Dans l'abondant palmarès de Valentin Huot, nous nous contenterons d'évoquer le Grand Prix du Midi Libre en 1960. Ce coureur était un individualiste, se pliant difficilement à la discipline d'équipe. Ce qui explique que, malgré 6 participations au Tour de France, il ne courut jamais dans l'équipe nationale, mais toujours dans l'équipe régionale “Sud ouest“. Il a arrêté sa carrière en 1964, devenant fraisiculteur à Manzac sur Vern, tout près de Creyssensac, son lieu de naissance (1929). Dans les environs de Vergt, capitale de la fraise en Dordogne.

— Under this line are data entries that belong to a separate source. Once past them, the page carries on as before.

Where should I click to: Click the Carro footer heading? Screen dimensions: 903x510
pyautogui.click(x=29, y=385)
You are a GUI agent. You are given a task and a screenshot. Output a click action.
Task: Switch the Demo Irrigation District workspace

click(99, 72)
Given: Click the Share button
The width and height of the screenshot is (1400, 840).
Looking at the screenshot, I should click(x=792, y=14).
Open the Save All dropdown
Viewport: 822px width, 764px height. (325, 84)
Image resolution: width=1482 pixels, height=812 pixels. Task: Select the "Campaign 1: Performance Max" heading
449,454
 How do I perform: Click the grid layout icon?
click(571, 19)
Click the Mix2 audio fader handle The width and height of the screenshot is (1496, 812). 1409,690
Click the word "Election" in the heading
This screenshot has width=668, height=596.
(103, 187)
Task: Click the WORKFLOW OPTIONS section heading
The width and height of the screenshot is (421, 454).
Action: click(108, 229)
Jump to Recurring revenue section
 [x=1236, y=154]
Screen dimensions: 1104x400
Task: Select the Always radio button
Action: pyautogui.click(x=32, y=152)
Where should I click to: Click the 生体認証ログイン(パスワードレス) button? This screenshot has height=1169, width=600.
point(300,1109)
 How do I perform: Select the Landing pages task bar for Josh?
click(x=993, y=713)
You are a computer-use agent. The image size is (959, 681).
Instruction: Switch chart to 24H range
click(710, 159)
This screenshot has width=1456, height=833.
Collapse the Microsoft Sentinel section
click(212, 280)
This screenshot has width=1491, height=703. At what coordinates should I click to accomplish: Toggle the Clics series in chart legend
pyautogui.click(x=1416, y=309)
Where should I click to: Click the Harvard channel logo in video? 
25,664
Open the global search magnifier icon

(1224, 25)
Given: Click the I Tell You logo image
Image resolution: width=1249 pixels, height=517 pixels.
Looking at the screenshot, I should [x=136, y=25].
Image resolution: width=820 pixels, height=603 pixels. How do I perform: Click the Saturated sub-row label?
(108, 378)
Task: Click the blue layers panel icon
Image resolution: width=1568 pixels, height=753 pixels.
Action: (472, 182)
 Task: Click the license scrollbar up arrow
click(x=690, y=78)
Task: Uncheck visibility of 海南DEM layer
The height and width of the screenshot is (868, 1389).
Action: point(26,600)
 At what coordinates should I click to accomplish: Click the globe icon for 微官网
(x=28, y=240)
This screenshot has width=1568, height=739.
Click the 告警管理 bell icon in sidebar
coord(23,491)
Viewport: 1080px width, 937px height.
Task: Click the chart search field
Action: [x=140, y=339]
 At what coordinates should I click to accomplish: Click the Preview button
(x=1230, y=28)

Je me souviens de sa tentation pour l'écriture : en 1999, Huot publia un livre de souvenirs : Clous et vélo percé, sous-titré Noblesse du pauvre. Présenté comme un ouvrage sportif original, il aborde beaucoup de sujets, comme “le dopage, l'âme de la vertu face à l'arbre de la science“. On voit avec ces citations qu'il n'hésitait pas à énoncer des phrases ronflantes ! Il raconte aussi une histoire difficilement crédible : à l'issue d'une étape de Tour de France disputée sous la canicule, il était tellement déshydraté qu'il avait bu 40 litres d'eau minérale dans la soirée !
Valentin Huot : un personnage haut en couleurs, un petit qui n'avait pas peur des gros, s'est éteint le 21.11.2017 à 88 ans.